Exercise directions -
Switch "GUI agent" to "interface agent" in the material below, starting at its first line and ending at the line that contains "coord(60,69)". Give those lines again with nothing else changed.
┌──
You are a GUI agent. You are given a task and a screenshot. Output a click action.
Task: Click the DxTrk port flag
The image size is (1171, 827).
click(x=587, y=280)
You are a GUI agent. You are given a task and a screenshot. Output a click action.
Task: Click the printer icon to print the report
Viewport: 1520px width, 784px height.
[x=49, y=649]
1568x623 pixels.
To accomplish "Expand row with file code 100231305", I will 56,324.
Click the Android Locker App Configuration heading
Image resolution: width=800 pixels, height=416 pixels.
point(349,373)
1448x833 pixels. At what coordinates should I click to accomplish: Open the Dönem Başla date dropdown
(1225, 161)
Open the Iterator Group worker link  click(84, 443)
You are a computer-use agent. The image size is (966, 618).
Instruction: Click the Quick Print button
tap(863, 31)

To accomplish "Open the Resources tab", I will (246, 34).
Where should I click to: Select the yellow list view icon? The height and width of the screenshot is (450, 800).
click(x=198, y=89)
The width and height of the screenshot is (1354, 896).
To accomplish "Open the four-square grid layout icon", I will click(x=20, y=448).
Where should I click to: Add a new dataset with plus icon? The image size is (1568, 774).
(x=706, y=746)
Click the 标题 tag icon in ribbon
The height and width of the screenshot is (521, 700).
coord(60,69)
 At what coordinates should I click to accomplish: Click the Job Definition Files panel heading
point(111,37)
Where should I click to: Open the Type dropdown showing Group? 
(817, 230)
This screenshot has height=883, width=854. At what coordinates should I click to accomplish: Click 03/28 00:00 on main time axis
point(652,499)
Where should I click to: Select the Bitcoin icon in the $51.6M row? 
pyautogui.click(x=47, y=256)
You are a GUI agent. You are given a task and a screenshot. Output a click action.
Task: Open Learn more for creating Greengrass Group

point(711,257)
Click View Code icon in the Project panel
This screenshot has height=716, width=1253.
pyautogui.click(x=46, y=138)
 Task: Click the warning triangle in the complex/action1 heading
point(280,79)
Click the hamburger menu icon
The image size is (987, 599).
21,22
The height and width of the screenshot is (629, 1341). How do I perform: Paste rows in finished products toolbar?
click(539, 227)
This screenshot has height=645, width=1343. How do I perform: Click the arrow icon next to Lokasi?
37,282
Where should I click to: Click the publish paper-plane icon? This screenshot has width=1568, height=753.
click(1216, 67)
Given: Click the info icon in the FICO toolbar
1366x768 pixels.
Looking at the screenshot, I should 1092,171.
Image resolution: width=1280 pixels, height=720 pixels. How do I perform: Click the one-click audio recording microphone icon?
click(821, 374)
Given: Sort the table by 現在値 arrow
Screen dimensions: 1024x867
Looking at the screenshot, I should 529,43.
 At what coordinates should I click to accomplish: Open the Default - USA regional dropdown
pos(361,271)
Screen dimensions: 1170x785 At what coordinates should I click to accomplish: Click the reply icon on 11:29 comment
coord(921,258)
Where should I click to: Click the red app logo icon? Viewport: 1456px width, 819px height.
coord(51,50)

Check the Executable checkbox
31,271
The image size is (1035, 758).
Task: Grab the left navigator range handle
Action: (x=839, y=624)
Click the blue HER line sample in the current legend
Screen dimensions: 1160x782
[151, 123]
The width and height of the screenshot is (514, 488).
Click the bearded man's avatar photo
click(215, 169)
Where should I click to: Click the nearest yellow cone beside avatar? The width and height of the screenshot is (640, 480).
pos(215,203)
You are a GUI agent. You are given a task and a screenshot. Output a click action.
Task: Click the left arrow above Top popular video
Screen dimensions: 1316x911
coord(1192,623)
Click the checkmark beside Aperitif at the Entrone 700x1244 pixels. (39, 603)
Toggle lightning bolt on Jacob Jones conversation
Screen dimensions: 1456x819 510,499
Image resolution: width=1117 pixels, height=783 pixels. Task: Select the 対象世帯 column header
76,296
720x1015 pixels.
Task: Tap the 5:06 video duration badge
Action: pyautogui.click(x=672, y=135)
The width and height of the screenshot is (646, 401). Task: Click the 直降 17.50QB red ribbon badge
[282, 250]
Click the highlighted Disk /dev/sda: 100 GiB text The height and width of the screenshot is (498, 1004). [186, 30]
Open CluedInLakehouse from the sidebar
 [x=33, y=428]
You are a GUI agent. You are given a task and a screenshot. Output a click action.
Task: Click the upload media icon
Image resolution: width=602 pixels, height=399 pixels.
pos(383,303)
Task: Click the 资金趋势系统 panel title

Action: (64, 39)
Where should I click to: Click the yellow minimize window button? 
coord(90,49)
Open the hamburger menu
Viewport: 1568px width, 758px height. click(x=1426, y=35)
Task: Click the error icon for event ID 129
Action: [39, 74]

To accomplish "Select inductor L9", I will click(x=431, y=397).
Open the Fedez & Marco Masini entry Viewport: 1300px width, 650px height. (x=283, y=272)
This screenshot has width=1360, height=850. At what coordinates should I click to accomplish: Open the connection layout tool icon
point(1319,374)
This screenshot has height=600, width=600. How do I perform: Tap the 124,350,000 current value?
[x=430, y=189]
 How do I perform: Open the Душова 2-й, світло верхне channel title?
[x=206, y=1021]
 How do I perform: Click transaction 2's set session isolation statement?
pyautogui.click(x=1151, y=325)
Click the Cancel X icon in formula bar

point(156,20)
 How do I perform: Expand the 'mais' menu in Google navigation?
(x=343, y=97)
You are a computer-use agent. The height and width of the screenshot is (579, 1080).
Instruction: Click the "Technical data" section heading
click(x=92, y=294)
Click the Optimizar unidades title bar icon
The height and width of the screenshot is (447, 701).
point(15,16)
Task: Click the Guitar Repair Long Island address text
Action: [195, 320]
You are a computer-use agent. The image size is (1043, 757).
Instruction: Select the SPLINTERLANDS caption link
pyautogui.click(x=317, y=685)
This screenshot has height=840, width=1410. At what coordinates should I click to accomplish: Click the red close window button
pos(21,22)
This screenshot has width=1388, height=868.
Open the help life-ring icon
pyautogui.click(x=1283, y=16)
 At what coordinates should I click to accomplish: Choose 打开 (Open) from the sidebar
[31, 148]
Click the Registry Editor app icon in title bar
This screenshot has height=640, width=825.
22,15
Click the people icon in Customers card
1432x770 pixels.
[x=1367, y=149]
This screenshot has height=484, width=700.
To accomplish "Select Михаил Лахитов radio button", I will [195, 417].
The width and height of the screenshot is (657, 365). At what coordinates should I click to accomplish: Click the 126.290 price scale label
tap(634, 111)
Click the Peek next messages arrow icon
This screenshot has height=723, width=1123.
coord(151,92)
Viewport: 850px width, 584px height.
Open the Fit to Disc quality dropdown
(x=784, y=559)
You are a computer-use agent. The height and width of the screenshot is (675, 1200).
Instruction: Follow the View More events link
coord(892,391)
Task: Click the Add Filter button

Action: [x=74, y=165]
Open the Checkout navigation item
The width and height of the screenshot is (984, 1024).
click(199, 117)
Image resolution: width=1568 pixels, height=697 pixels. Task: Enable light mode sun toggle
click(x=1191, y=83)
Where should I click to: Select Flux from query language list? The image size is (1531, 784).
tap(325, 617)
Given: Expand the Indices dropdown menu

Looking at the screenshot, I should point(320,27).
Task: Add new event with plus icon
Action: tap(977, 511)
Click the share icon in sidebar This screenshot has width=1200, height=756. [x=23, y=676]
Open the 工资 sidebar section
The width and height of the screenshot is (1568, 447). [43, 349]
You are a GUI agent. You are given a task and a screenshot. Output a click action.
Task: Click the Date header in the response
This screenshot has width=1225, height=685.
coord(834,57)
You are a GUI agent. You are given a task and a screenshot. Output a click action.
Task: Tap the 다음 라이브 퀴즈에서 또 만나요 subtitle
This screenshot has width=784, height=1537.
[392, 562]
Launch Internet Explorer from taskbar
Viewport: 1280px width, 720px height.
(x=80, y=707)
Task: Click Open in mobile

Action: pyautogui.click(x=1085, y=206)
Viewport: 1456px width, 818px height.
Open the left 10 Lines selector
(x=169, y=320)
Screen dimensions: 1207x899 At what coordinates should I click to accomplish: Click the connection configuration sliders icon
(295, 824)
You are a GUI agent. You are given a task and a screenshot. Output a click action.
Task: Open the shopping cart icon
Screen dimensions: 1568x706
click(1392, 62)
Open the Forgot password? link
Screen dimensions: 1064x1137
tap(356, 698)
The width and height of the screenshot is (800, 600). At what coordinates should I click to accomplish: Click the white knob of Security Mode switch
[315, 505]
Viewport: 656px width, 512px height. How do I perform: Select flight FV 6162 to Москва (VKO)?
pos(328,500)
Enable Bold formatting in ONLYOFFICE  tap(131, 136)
└──
Task answer -
You are a interface agent. You are given a task and a screenshot. Output a click action.
Task: Click the DxTrk port flag
The image size is (1171, 827).
click(x=587, y=280)
You are a interface agent. You are given a task and a screenshot. Output a click action.
Task: Click the printer icon to print the report
Viewport: 1520px width, 784px height.
[x=49, y=649]
1568x623 pixels.
To accomplish "Expand row with file code 100231305", I will 56,324.
Click the Android Locker App Configuration heading
Image resolution: width=800 pixels, height=416 pixels.
point(349,373)
1448x833 pixels. At what coordinates should I click to accomplish: Open the Dönem Başla date dropdown
(1225, 161)
Open the Iterator Group worker link  click(84, 443)
You are a computer-use agent. The image size is (966, 618).
Instruction: Click the Quick Print button
tap(863, 31)

To accomplish "Open the Resources tab", I will (246, 34).
Where should I click to: Select the yellow list view icon? The height and width of the screenshot is (450, 800).
click(x=198, y=89)
The width and height of the screenshot is (1354, 896).
To accomplish "Open the four-square grid layout icon", I will click(x=20, y=448).
Where should I click to: Add a new dataset with plus icon? The image size is (1568, 774).
(x=706, y=746)
Click the 标题 tag icon in ribbon
The height and width of the screenshot is (521, 700).
coord(60,69)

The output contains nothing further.